Sunday, August 21, 2011


If I were writing an exam for intro-to-intermediate microeconomics (or MBA microeconomics), this article from CNN Money would be a scenario on the final exam:
Total chicken production in the first half of 2011 rose 4% compared to the same period a year ago, while demand for chicken has cooled, according to the National Chicken Council.

Consequently, retail prices for chicken product have dipped.
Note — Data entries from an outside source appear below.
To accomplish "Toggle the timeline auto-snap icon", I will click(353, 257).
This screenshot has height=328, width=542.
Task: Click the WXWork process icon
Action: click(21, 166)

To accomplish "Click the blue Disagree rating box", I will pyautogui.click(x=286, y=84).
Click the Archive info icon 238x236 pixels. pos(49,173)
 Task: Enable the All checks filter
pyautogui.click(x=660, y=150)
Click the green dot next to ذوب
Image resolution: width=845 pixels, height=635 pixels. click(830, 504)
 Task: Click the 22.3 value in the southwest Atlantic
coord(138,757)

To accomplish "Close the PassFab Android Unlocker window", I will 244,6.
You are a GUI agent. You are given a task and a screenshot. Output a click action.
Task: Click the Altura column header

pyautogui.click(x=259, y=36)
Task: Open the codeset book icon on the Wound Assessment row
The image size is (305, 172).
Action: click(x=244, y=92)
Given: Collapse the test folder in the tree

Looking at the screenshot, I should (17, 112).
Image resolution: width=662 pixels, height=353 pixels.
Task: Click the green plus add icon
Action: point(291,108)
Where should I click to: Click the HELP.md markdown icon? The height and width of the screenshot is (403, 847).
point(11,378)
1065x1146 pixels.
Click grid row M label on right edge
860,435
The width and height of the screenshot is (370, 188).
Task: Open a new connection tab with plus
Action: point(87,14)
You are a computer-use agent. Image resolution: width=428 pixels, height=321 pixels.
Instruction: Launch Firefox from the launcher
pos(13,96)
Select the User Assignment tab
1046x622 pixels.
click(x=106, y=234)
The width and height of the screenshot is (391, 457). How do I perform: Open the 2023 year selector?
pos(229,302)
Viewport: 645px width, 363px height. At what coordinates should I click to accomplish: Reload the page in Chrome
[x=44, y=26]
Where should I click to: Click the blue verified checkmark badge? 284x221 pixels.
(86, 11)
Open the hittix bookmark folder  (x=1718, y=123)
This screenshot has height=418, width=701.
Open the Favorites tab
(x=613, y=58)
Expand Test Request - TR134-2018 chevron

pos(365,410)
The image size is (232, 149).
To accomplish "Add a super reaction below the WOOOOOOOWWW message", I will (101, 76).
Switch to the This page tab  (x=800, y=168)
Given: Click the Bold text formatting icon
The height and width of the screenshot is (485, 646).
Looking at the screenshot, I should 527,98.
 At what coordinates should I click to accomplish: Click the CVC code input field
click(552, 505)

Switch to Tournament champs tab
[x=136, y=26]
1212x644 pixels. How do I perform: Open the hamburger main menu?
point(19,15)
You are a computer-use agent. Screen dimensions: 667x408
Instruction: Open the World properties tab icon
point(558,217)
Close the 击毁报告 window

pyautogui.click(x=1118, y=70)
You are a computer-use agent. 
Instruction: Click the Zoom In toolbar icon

The Department of Agriculture, keenly aware of these issues, announced Monday that it will make a special purchase of up to $40 million of chicken products, which the government will then donate to federal food assistance programs such as soup kitchens and its national Feeding America programs.
Even more interesting, this program seems to kick in whenever the price for chickens drops ... and prices have been low as of late:
The government made a similar move with a $30 million purchases of chicken products last year and a $42 million purchase of chicken products on 2008 with the intention of stabilizing retail prices.
If this is for your first economics class, the exam question would be a fairly difficult and open-ended one (though it could easily be narrowed down with more leading questions and some parts are easier than others):

What are the likely consequences of the USDA chicken-buying policy? Compared with no chicken-buying policy, how does this program affect private quantity demanded? Quantity supplied? Price? Will the government program stabilize prices as intended? Evaluate the efficiency consequences of this policy. Use a well-labeled graph and state any assumptions you need to make along the way.